_MATERIAL FOR THE TASK_.
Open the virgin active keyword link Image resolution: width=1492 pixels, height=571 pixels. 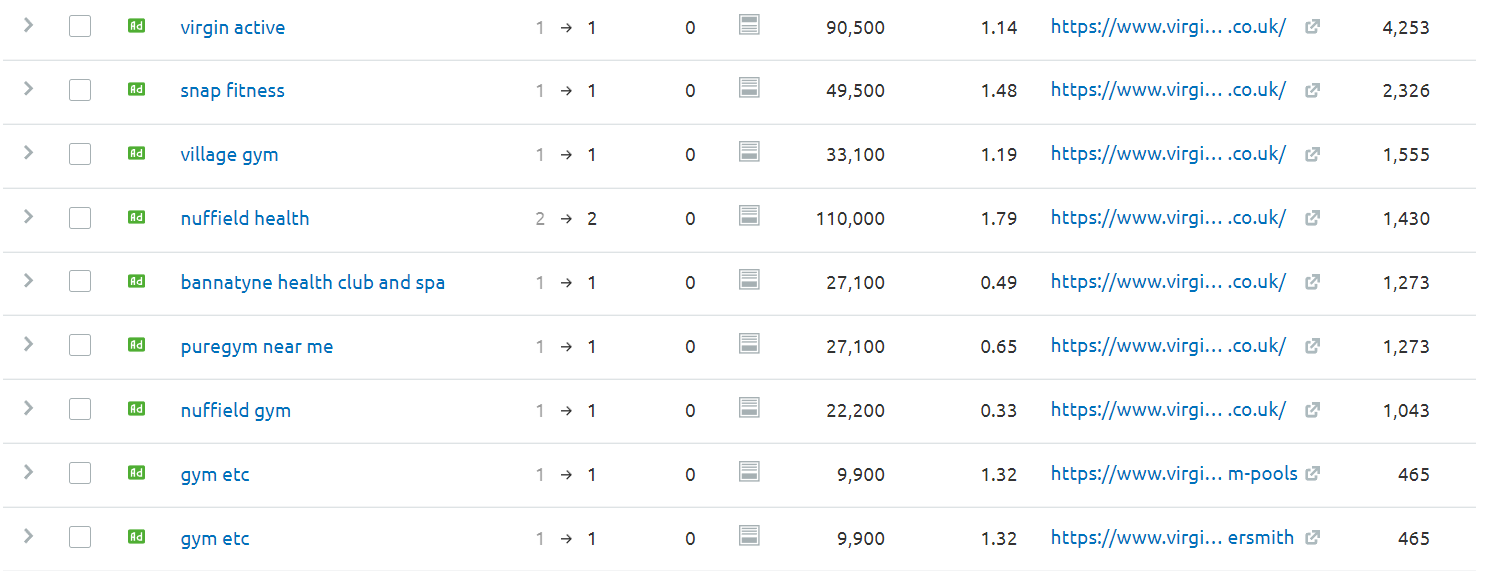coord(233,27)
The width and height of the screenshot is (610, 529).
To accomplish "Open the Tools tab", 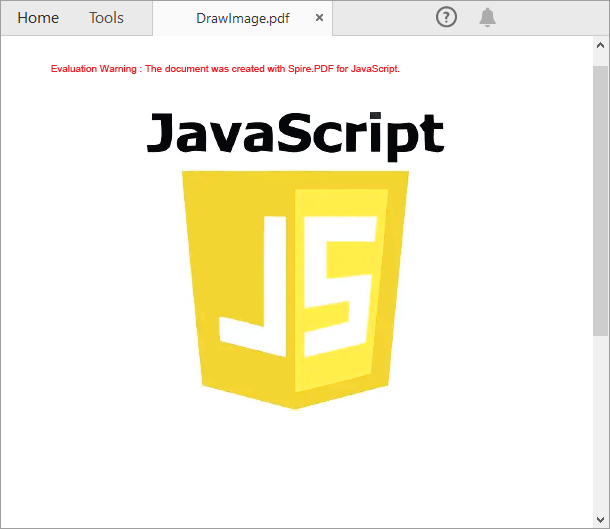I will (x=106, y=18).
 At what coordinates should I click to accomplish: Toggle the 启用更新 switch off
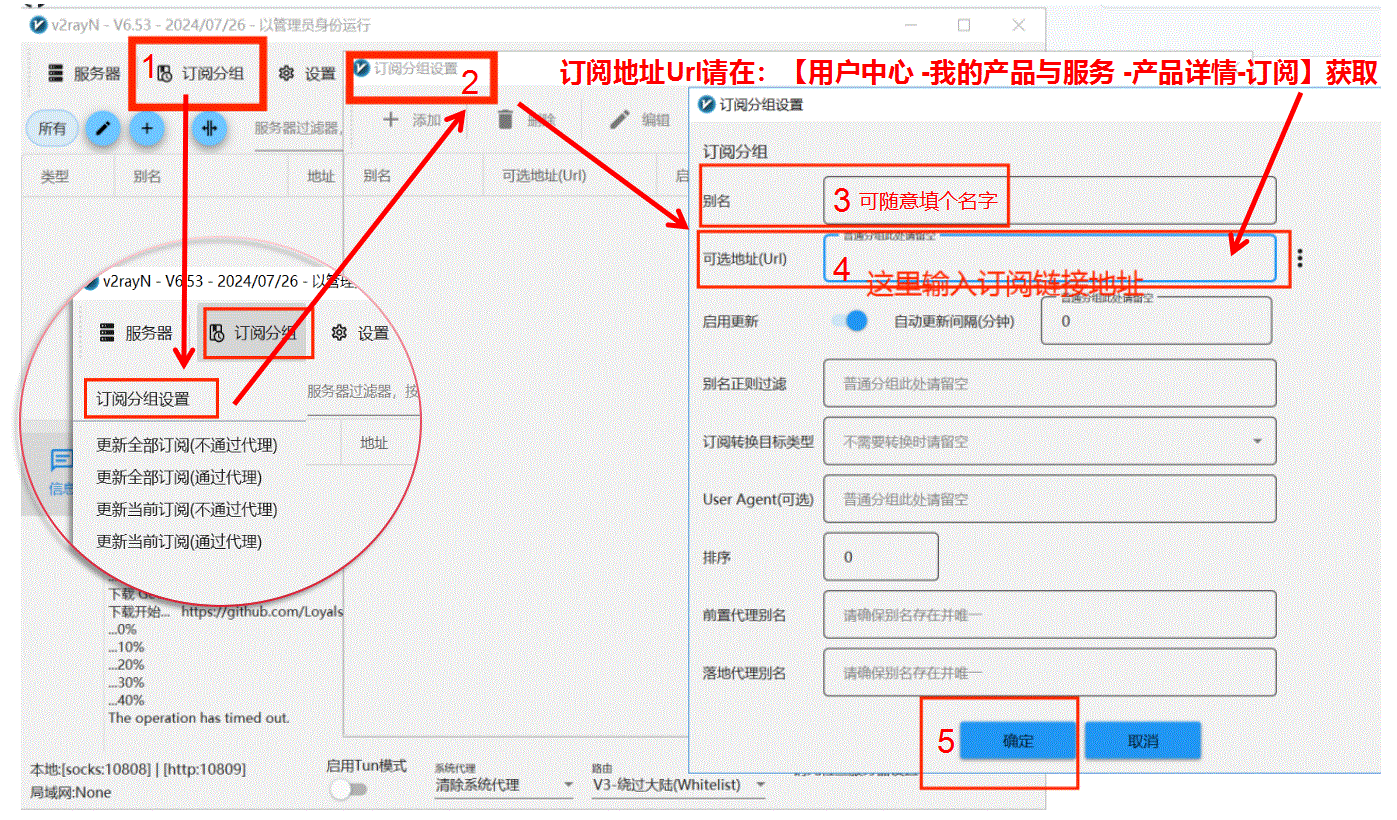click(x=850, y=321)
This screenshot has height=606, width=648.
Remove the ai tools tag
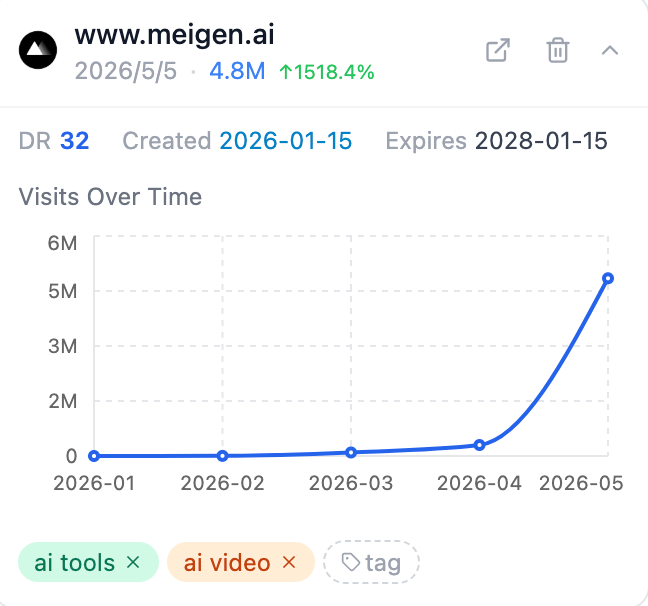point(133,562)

---

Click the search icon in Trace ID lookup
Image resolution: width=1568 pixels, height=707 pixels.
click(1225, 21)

_DIRECTIONS FOR THIS TASK_. Search the material for the word "screenshot" and copy each line where it occurs.

_RESPONSE TO THIS EXERCISE_.
The width and height of the screenshot is (610, 529).
This screenshot has height=606, width=648.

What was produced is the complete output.